◆ DA FARE ◆
1) Riproduci fedelmente il brano del testo sulla memoria delle bombe che va da "Nessuno, beninteso, se" fino a "sospeso nel vuoto." incluso.
2) Prosegui il testo sulla memoria delle bombe, riprendendo subito dopo l'ultima frase riportata.

◆ DOCUMENTO DI ORIGINE ◆
Nessuno, beninteso, se non due vecchi
estremisti di destra, si permetterebbe mai di dire apertamente che la
gente se ne frega di sentir parlare delle bombe. Per carità, con
tutti quei morti, pietà cattolica non lo consente. Per depotenziare
il trauma, scatta un meccanismo di rimozione più efficace. Si lascia
che gli orrori galleggino in una nebbia lattea di indeterminatezza in
cui tutto resta astratto, sospeso, sterilizzato. Emerge giusto
qualche scoglio, qualche nome, frammenti di cronaca ripetuti come un
mantra. Gherardo Colombo, un uomo che sa scegliere le parole con
grande cura, nel volume autobiografico Il vizio della memoria
conia una formula perfetta. "Solenni ovvietà", così
chiama tutte quelle cose terribili che "si sanno" ma senza
conoscerle davvero, ciò che tutti hanno orecchiato prima o poi,
magari indignandosi brevemente, ma resta lì, sospeso nel vuoto.

◆ SEZIONE DEL DATASET ◆

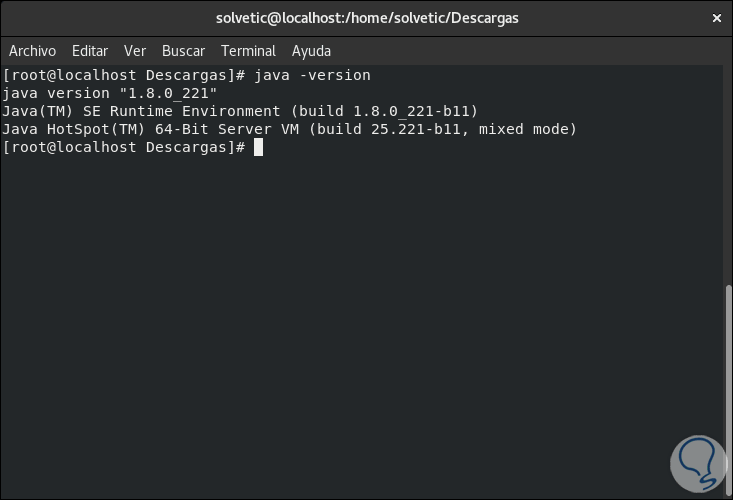Open the Archivo menu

◆ RISPOSTE ATTESE ◆
1)
Nessuno, beninteso, se non due vecchi
estremisti di destra, si permetterebbe mai di dire apertamente che la
gente se ne frega di sentir parlare delle bombe. Per carità, con
tutti quei morti, pietà cattolica non lo consente. Per depotenziare
il trauma, scatta un meccanismo di rimozione più efficace. Si lascia
che gli orrori galleggino in una nebbia lattea di indeterminatezza in
cui tutto resta astratto, sospeso, sterilizzato. Emerge giusto
qualche scoglio, qualche nome, frammenti di cronaca ripetuti come un
mantra. Gherardo Colombo, un uomo che sa scegliere le parole con
grande cura, nel volume autobiografico Il vizio della memoria
conia una formula perfetta. "Solenni ovvietà", così
chiama tutte quelle cose terribili che "si sanno" ma senza
conoscerle davvero, ciò che tutti hanno orecchiato prima o poi,
magari indignandosi brevemente, ma resta lì, sospeso nel vuoto.

2)
Fatti pesanti come macigni, ridotti alla stregua di isole
disperse. La traccia dei collegamenti si affievolisce e si perde nel
ricordo, fino a che diventano grumi illeggibili cui è difficile, e
spiacevole, pensare. Meglio lasciar perdere: tanto, per fortuna, è
passato. È lontano. Oppure, è solo l'ennesima prova che è tutto
uno schifo e non vale la pena di tornarci su. La storia di ogni
strage è complessa, un labirinto pieno di false tracce e vicoli
ciechi in cui è facile perdersi (non bisogna lasciarsi sviare
dall'immagine addomesticata dei labirinti di siepi ben disegnati che
adornano i giardini delle ville aristocratiche: la strage somiglia
piuttosto al dedalo originario, dimora del Minotauro, mostro
divoratore di innocenti che, una volta gettati dentro, non avevano
scampo). È difficile ritesserne le fila. Allora si semplifica.
"Strage impunita" è un marchio che funziona. Sui giornali
e in Tv, solo le assoluzioni continuano a fare notizia, molto più
dell'incriminazione o persino della condanna in extremis di qualche
criminale di mezz'età di cui nessuno sa niente. Le stragi impunite
sono ridotte da tempo a una litania inoffensiva, "perché Piazza
Fontana, Brescia, la stazione di Bologna, l'Italicus, Ustica
eccetera, eccetera, eccetera..." cantava Gaber con lapidaria
ironia in Qualcuno era comunista.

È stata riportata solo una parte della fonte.